Extended Short- and Long-Range Mesh Learning for Fast and Generalized Garment Simulation
This work addresses a domain-specific problem for computer graphics and simulation, offering incremental improvements in efficiency for garment modeling.
The paper tackles the computational inefficiency of graph neural networks (GNNs) in high-resolution 3D garment simulation by introducing a novel GNN-based framework with Laplacian-Smoothed Dual Message-Passing and Geodesic Self-Attention modules, achieving state-of-the-art performance with fewer layers and lower inference latency.

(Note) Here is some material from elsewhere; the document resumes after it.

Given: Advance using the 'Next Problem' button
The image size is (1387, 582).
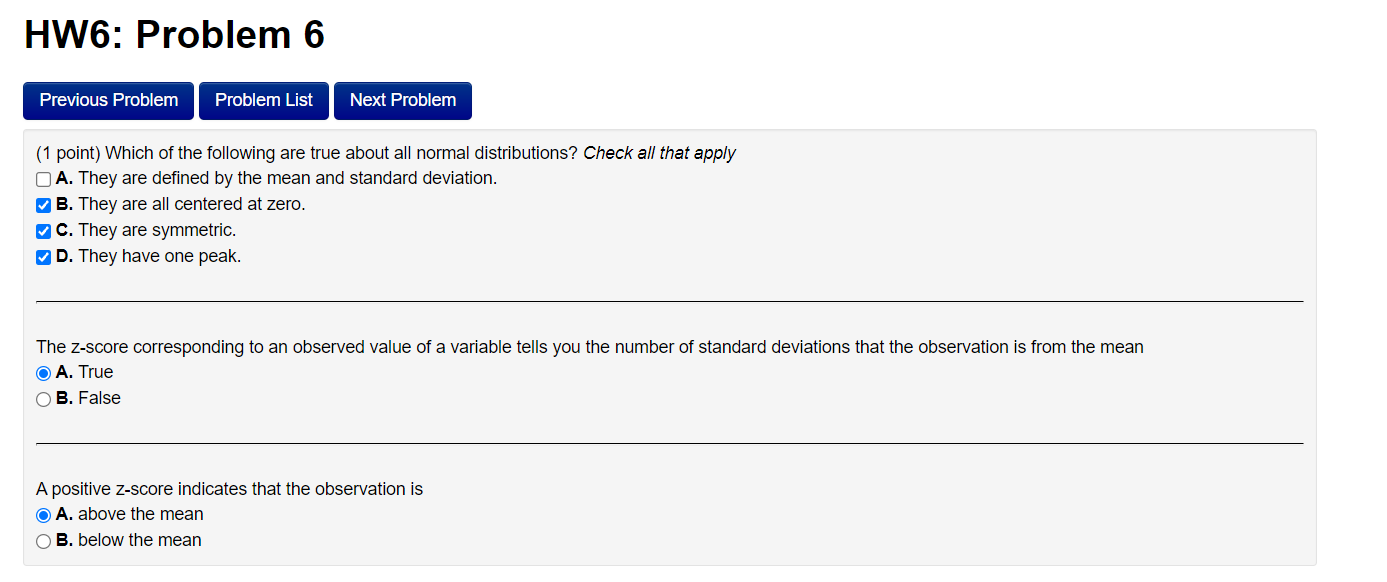Looking at the screenshot, I should tap(402, 100).
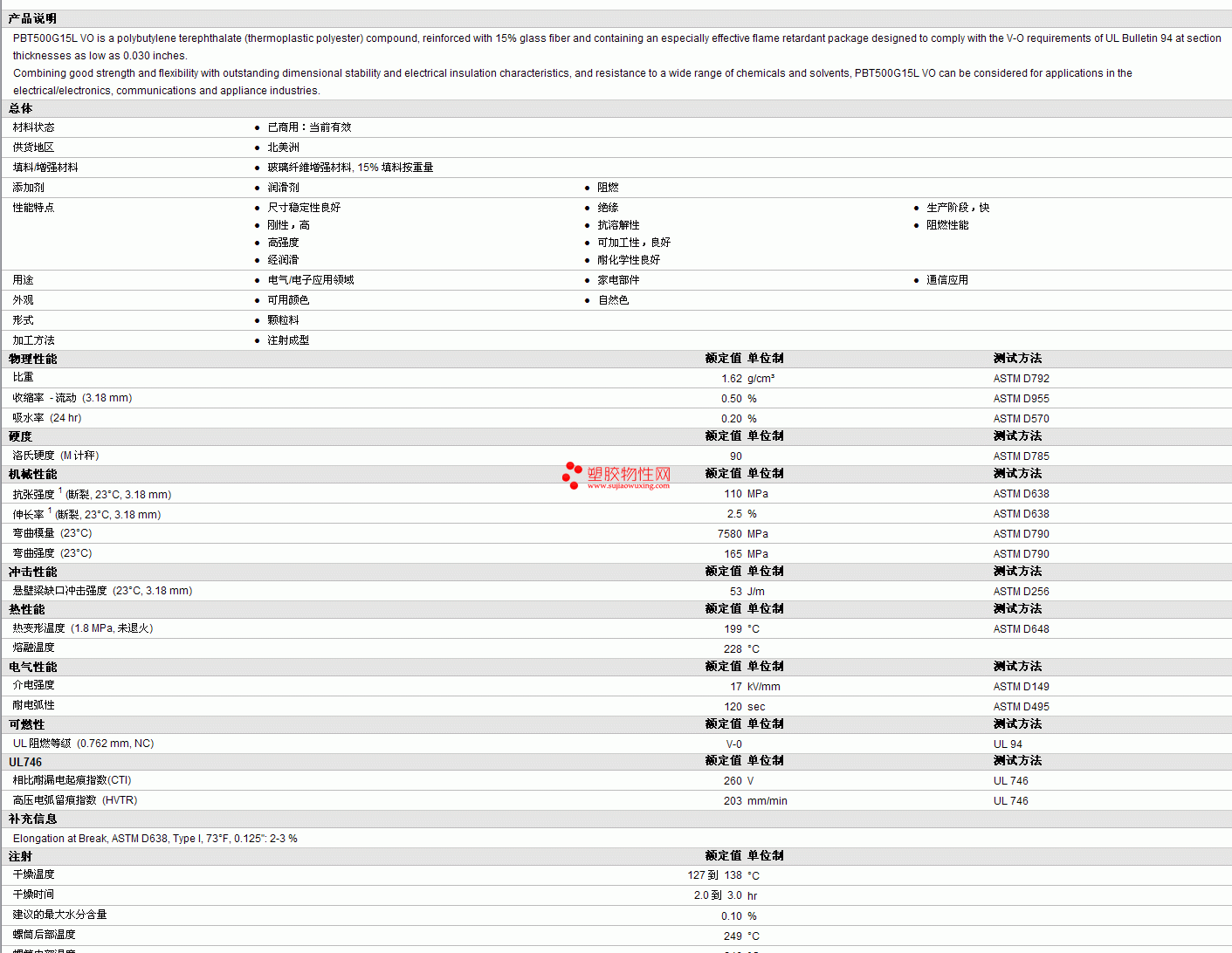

3D garment simulation is a critical component for producing cloth-based graphics. Recent advancements in graph neural networks (GNNs) offer a promising approach for efficient garment simulation. However, GNNs require extensive message-passing to propagate information such as physical forces and maintain contact awareness across the entire garment mesh, which becomes computationally inefficient at higher resolutions. To address this, we devise a novel GNN-based mesh learning framework with two key components to extend the message-passing range with minimal overhead, namely the Laplacian-Smoothed Dual Message-Passing (LSDMP) and the Geodesic Self-Attention (GSA) modules. LSDMP enhances message-passing with a Laplacian features smoothing process, which efficiently propagates the impact of each vertex to nearby vertices. Concurrently, GSA introduces geodesic distance embeddings to represent the spatial relationship between vertices and utilises attention mechanisms to capture global mesh information. The two modules operate in parallel to ensure both short- and long-range mesh modelling. Extensive experiments demonstrate the state-of-the-art performance of our method, requiring fewer layers and lower inference latency.